Может ли человек нажать на спусковой крючок автомата и отправить на тот свет другого человека, если знает его в лицо, не раз общался с ним, ел хлеб, пил чай и не только чай, а и кое-что покрепче, говорил о погоде и родичах, обсуждал цвет неба, сухость земли, противную темную липкость горного дождя? Нет, не может. Если только тот, у кого в руках находится автомат, – не патологический убийца, у которого шарики за ролики зашли, как говорит «мураш» Матвеенков. И вообще – человек, знающий другого в лицо и хоть раз общавшийся с ним, не может убить этого другого. Рука обязательно дрогнет, в сердце вопьётся гвоздь, кольнёт, виски похолодеют, глаза заслезятся, губы запляшут – что угодно произойдёт, но выстрелить он не сумеет.

Наверное, всякая стрельба, все распри сойдут на нет, станут совершенно нереальными, когда люди узнают друг друга в лицо, запомнят цвет глаз и форму носа, теплоту рук, свежесть мысли, доброту их, стремление видеть небо синим, землю зеленой, когда один человек сделается, если хотите, похожим на другого.

Но возможна ли такая вещь? Скорее всего, возможна; но только не сегодня. Слишком уж нынче железное время, слишком уважается сила, слишком много накоплено оружия. Это оружие непременно надо куда-то подевать. Одни считают, что нужно зарыть в землю, утопить в океане, сжечь, а пепел развеять, другие придерживаются иного мнения.

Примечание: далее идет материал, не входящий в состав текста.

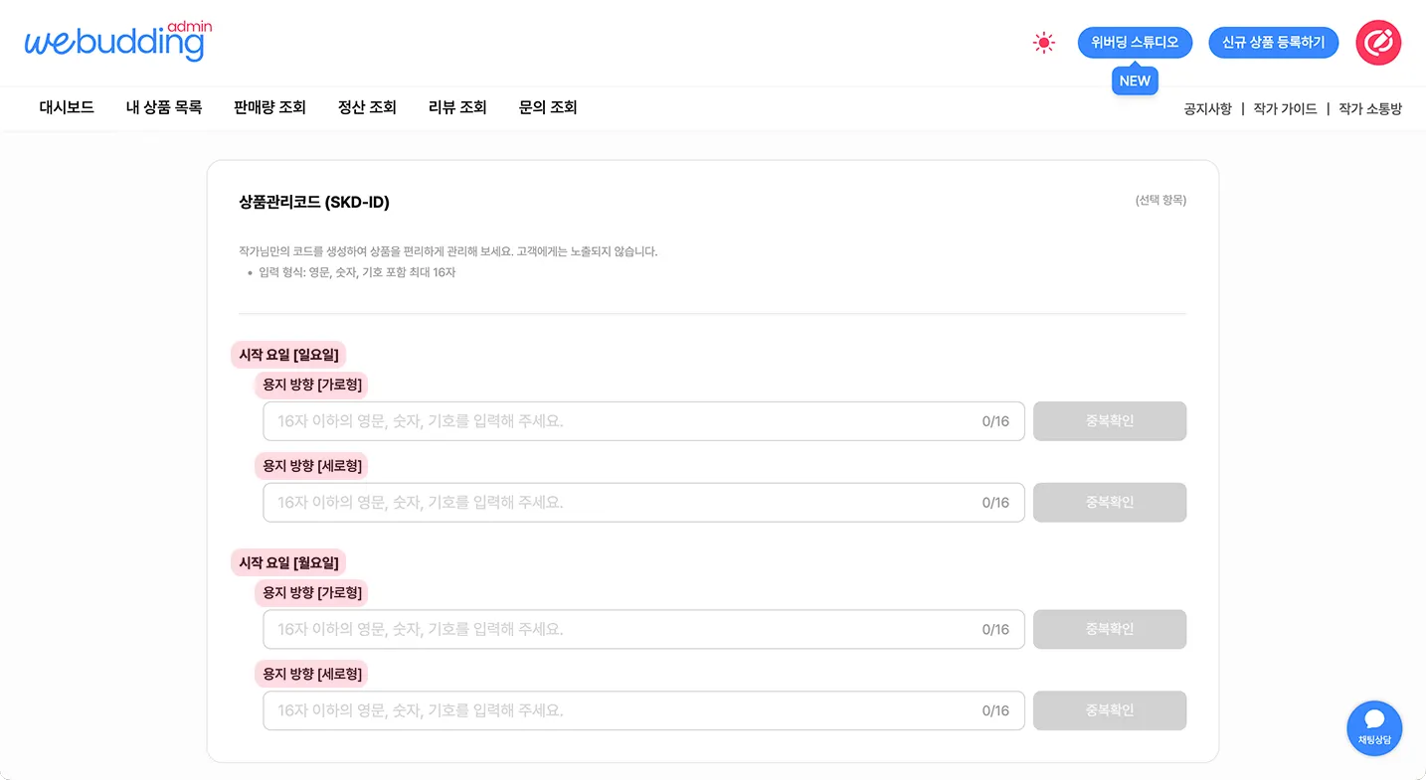Click the webudding admin logo
This screenshot has height=780, width=1426.
pos(117,42)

– Быстрее! – вновь надсаженным от бега голосом скомандовал Негматов. Князев хотел было опять продублировать команду, но не смог: в глотке у него что-то стиснуло, сыро булькнуло, и он почувствовал боль в гортани.

Выстрелы звучали теперь чаще, одна автоматная очередь накладывалась на другую, пистолетные хлопки уже не были слышны, а вот бур ухал громче, чем раньше, разбойно, гулко, будто и не из бура стреляли, а из пушки-сорокапятки. И вот уже над их головами остро, будто коса, подрезающая плотную сырую траву, вжикнула пуля, ушла в жёлто-белесую мутноватую глубь пространства, заставила Князева пригнуться. В следующий миг он оглянулся, посмотрел в запыленное мутноватое пространство, куда ушла пуля, – воздух был таким же плотным, как и студенистое дрожащее облачко, в которое десять минут назад попал лейтенант Негматов, в воздухе, казалось, даже дырка от пули осталась – свежая синеватая рванина в жёлтой тягучей плоти. Князев выругался сипло, узнавая и не узнавая одновременно свой голос, потом пересчитал по головам своих громыхающих обувью ребят: все ли на месте? Ребята все были на месте. Вздохнул облегчённо: хорошо, что никто не отстал.